On télécharge les feuilles de signature ici : https://www.fichier-pdf.fr/2022/11/08/feuille-de-signaturesoins-dentaires/


Les soins dentaires, un enjeu de santé publique et de justice sociale

Le PS genevois a renoncé, du moins pour l'instant, à relancer une initiative pour la création d'une assurance-dentaire obligatoire. Non qu'il y soit opposé (il avait soutenu celle du Parti du Travail), mais parce que toutes les initiatives lancées sur cette revendication ont échoué devant le peuple, dans le canton de Vaud en 2018, à Genève en 2019, à Neuchâtel il y a deux mois, et qu'un temps d'inflation et de vie chère n'est pas le meilleur pour proposer une charge supplémentaire sur le revenu des salariés (une telle assurance serait en effet financée paritairement par les employeurs et les salariés). Le "chèque dentaire" est une réponse à une urgence, pas aux faiblesses structurelles du système d'assurance-maladie dans notre pays prospère et pingre. Prospère parce que pingre ou pingre parce que prospère ? Peu importe : prospère, il a les moyens de construire une véritable protection sociale, pingre il ne le fait pas. Il faudra donc revenir devant le peuple avec un projet plus ambitieux que celui d'une réponse à l'urgence, et on le fera -mais il faut d'abord répondre à une urgence un véritable enjeu de santé publique -d'où, aussi, le contenu préventif de l'initiative socialiste : l'impossibilité d'assumer le coût de soins dentaires que la faiblesse de la prévention dans ce domaine rend trop souvent nécessaires a des conséquences parfois dramatique sur la santé des personnes qui y sont confrontées : pas traitées à temps, les affections bucco-dentaires peuvent dégénérer, à partir d'inflammations ou d'infections,en maladies cardio-vasculaires, infections respiratoires, diabète...

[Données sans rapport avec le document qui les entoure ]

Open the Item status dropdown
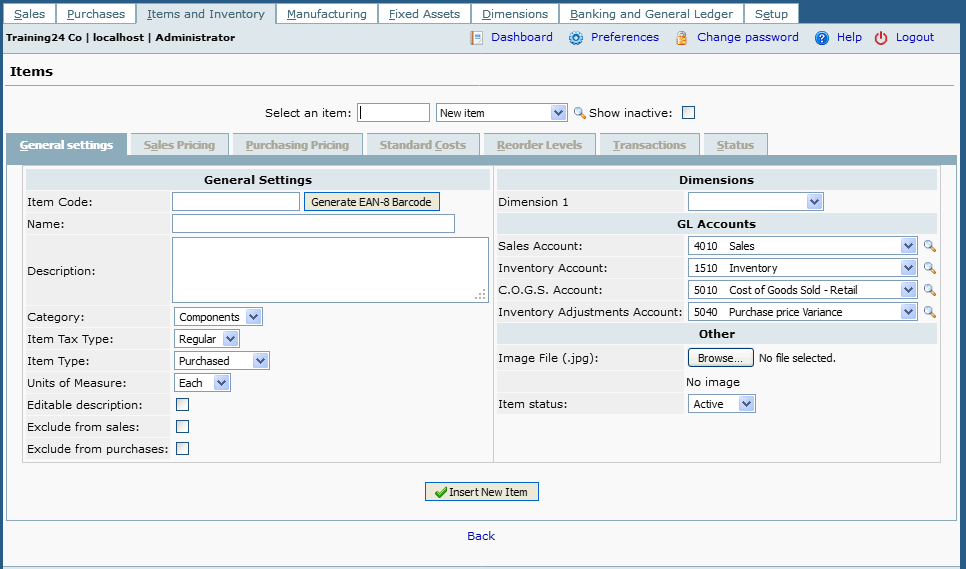pos(722,404)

L'OMS définit depuis 1946 la santé comme "un état de complet bien-être physique, mental et social, (qui) ne consiste pas seulement en une absence de maladie ou d'infirmité". La santé dentaire est, évidemment, constitutive de cet état de bien-être (il faudrait n'avoir jamais subi une rage de dent pour le nier...), mais c'est un état inatteignable pour nombre de ménages à bas revenus qui  choisissent, pour réduire leurs primes d'assurance-maladie, de renoncer à toute assurance complémentaire pourvant couvrir au moins une partie de leurs dépenses de soins dentaires. Et lorsque ces soins leurs sont nécessaires, elles hésitent à se rendre chez le médecin, ne s'y rendent que tardivement ou renoncent carrément à s'y rendre, et se soignent au dafalgan ou au clou de girofle.

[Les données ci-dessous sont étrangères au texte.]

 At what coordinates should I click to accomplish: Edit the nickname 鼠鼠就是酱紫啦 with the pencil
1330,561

En aidant financièrement les personnes qui en ont besoin (et elles seules) et en les encourageant à aller régulièrement chez le dentiste ou l’hygiéniste, mais aussi en mettant en place une véritable politique de prévention, l'initiative socialiste contribue à ce que l'on considère enfin les soins dentaires soient enfin considérés comme un enjeu, et un enjeu prioritaire, de santé publique et de justice sociale à Genève. Il serait temps.